- **To be done**
Find each line in the records below that contains the string "clinical" and copy it out in full, matching case exactly.

★ ★ ★

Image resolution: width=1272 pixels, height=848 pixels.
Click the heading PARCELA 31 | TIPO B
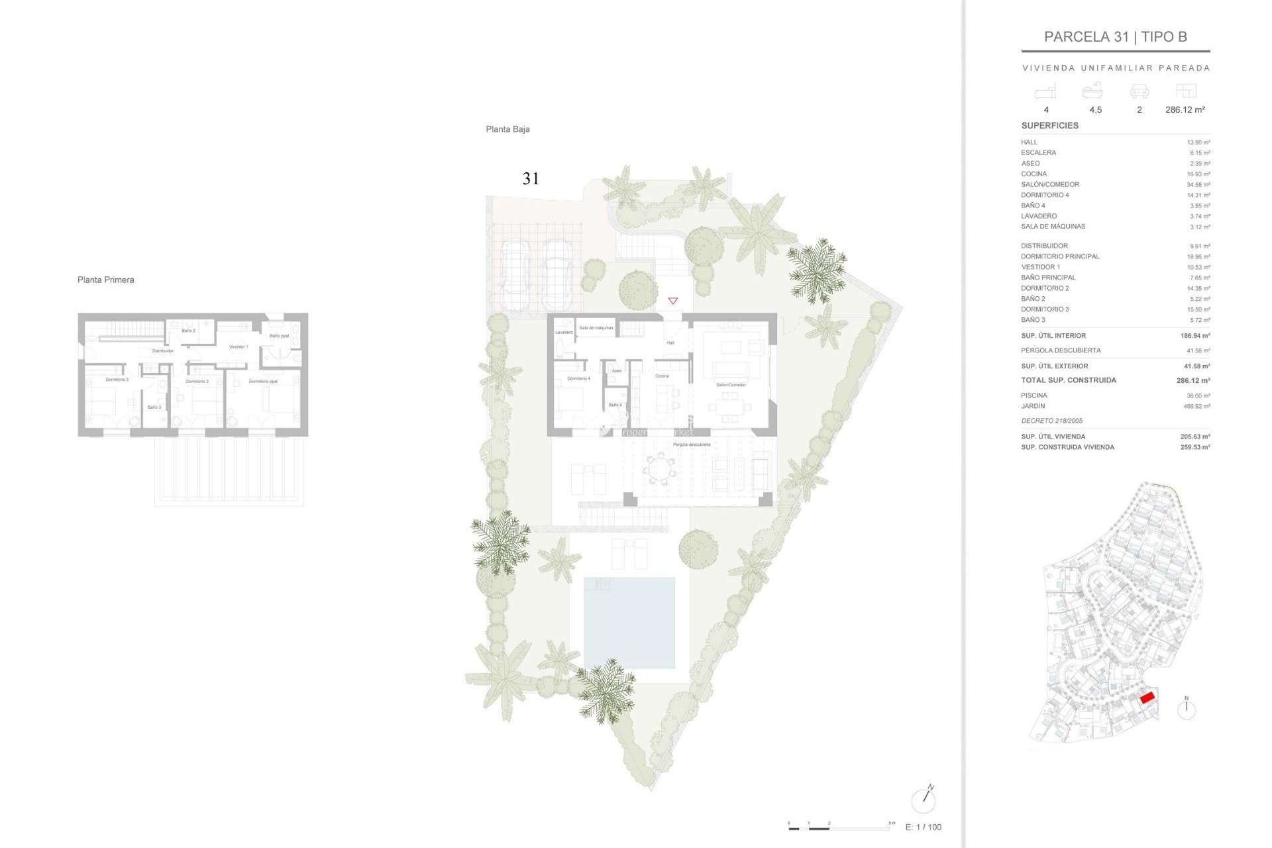pyautogui.click(x=1115, y=37)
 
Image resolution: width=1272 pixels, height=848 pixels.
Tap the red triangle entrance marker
pyautogui.click(x=672, y=301)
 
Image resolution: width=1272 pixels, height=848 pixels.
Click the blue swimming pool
pyautogui.click(x=629, y=623)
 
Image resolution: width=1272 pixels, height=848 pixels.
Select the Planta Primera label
pyautogui.click(x=105, y=280)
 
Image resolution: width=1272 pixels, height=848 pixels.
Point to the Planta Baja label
pyautogui.click(x=507, y=129)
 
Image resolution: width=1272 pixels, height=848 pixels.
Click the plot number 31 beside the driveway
pyautogui.click(x=531, y=179)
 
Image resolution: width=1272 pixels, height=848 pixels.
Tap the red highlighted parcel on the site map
pyautogui.click(x=1147, y=697)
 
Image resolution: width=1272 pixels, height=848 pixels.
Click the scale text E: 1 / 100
pyautogui.click(x=923, y=827)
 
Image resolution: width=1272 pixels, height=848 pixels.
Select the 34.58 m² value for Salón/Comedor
pyautogui.click(x=1198, y=185)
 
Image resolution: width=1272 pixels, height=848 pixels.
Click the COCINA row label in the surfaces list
pyautogui.click(x=1034, y=174)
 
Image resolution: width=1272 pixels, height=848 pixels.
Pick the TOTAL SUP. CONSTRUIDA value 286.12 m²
pyautogui.click(x=1193, y=380)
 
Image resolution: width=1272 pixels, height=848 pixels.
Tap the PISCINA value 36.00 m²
pyautogui.click(x=1198, y=396)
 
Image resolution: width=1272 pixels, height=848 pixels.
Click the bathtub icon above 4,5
pyautogui.click(x=1092, y=91)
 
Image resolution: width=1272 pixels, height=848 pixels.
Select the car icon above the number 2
pyautogui.click(x=1139, y=91)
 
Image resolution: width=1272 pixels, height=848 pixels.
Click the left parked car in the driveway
pyautogui.click(x=515, y=274)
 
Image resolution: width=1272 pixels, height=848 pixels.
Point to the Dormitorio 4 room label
pyautogui.click(x=578, y=378)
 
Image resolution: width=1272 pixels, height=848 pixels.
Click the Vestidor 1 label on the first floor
pyautogui.click(x=238, y=346)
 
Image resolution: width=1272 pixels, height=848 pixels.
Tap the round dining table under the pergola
pyautogui.click(x=659, y=469)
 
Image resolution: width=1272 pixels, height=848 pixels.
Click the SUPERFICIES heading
pyautogui.click(x=1049, y=125)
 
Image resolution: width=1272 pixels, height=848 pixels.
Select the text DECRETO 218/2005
pyautogui.click(x=1051, y=421)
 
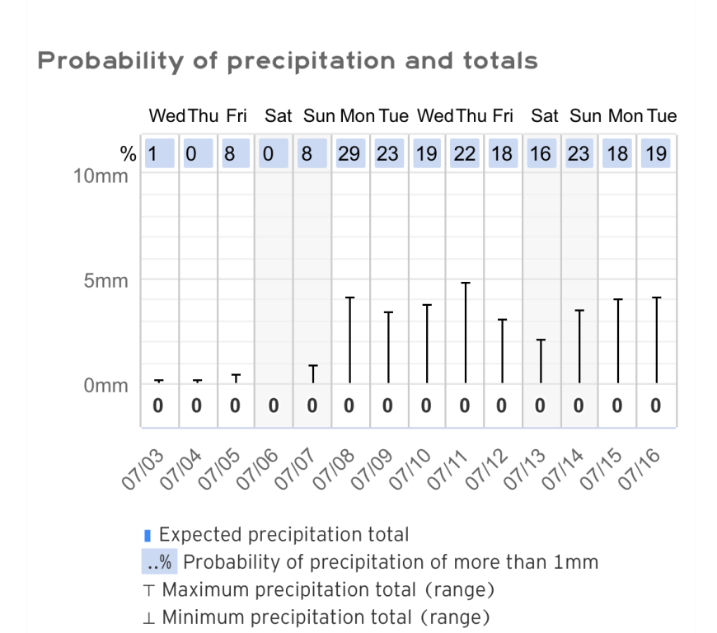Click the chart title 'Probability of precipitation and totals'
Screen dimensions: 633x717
pyautogui.click(x=288, y=61)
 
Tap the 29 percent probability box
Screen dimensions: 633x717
pyautogui.click(x=349, y=153)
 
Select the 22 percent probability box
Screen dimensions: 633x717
pyautogui.click(x=465, y=153)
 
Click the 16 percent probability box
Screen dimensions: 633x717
pyautogui.click(x=541, y=153)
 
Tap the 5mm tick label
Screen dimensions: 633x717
pyautogui.click(x=106, y=281)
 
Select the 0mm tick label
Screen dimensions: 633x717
pyautogui.click(x=106, y=385)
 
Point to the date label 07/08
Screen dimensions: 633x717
pyautogui.click(x=335, y=471)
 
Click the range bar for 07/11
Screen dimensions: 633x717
pyautogui.click(x=465, y=333)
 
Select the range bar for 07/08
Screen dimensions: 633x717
pyautogui.click(x=349, y=340)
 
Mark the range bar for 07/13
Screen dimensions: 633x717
pyautogui.click(x=541, y=361)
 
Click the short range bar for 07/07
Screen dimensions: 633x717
pyautogui.click(x=312, y=374)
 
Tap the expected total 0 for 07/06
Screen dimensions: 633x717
pyautogui.click(x=274, y=406)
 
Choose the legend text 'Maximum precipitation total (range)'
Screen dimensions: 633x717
pyautogui.click(x=327, y=590)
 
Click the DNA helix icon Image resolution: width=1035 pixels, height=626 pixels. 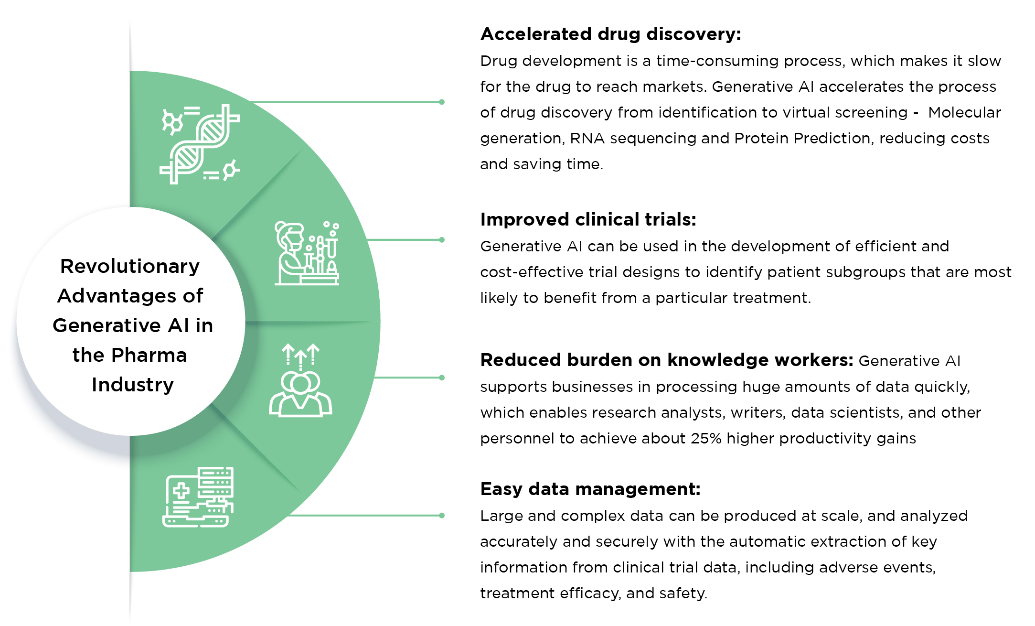[200, 144]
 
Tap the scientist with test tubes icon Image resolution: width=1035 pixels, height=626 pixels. [307, 253]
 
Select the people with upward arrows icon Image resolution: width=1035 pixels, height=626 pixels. [300, 380]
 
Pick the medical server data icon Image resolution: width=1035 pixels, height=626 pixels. [198, 497]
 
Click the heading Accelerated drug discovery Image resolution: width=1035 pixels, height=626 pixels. [610, 34]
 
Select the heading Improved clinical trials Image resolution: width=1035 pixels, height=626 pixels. [588, 219]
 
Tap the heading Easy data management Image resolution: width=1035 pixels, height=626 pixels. [590, 489]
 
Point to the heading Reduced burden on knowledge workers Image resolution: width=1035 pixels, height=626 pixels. [666, 360]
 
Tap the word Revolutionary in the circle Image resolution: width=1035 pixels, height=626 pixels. [130, 266]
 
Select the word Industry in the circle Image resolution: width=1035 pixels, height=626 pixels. [133, 385]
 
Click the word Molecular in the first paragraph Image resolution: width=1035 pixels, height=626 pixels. [964, 112]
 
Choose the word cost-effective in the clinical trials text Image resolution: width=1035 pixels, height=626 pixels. [532, 272]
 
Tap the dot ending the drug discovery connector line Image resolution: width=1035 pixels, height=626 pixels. [442, 102]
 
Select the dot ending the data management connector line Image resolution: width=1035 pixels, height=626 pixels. [442, 516]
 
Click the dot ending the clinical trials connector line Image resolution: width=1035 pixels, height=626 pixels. [442, 240]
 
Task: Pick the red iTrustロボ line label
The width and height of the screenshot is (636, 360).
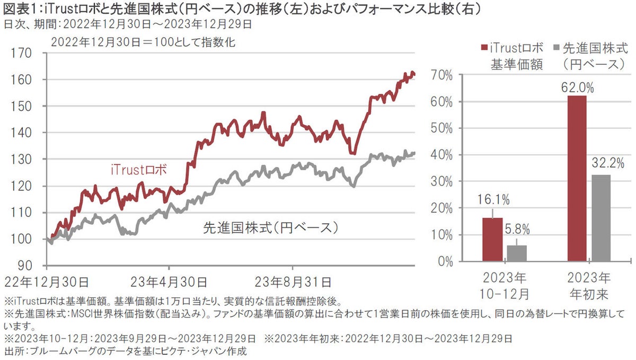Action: [x=139, y=170]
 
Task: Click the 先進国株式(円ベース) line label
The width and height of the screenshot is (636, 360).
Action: [x=271, y=228]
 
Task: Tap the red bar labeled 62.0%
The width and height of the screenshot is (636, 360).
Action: [x=576, y=178]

★ ★ ★

- **Exercise result**
Select the heading Improved clinical trials Image resolution: width=1035 pixels, height=626 pixels. [588, 219]
Choose the word cost-effective in the clinical trials text Image resolution: width=1035 pixels, height=626 pixels. [532, 272]
Click the dot ending the clinical trials connector line Image resolution: width=1035 pixels, height=626 pixels. [442, 240]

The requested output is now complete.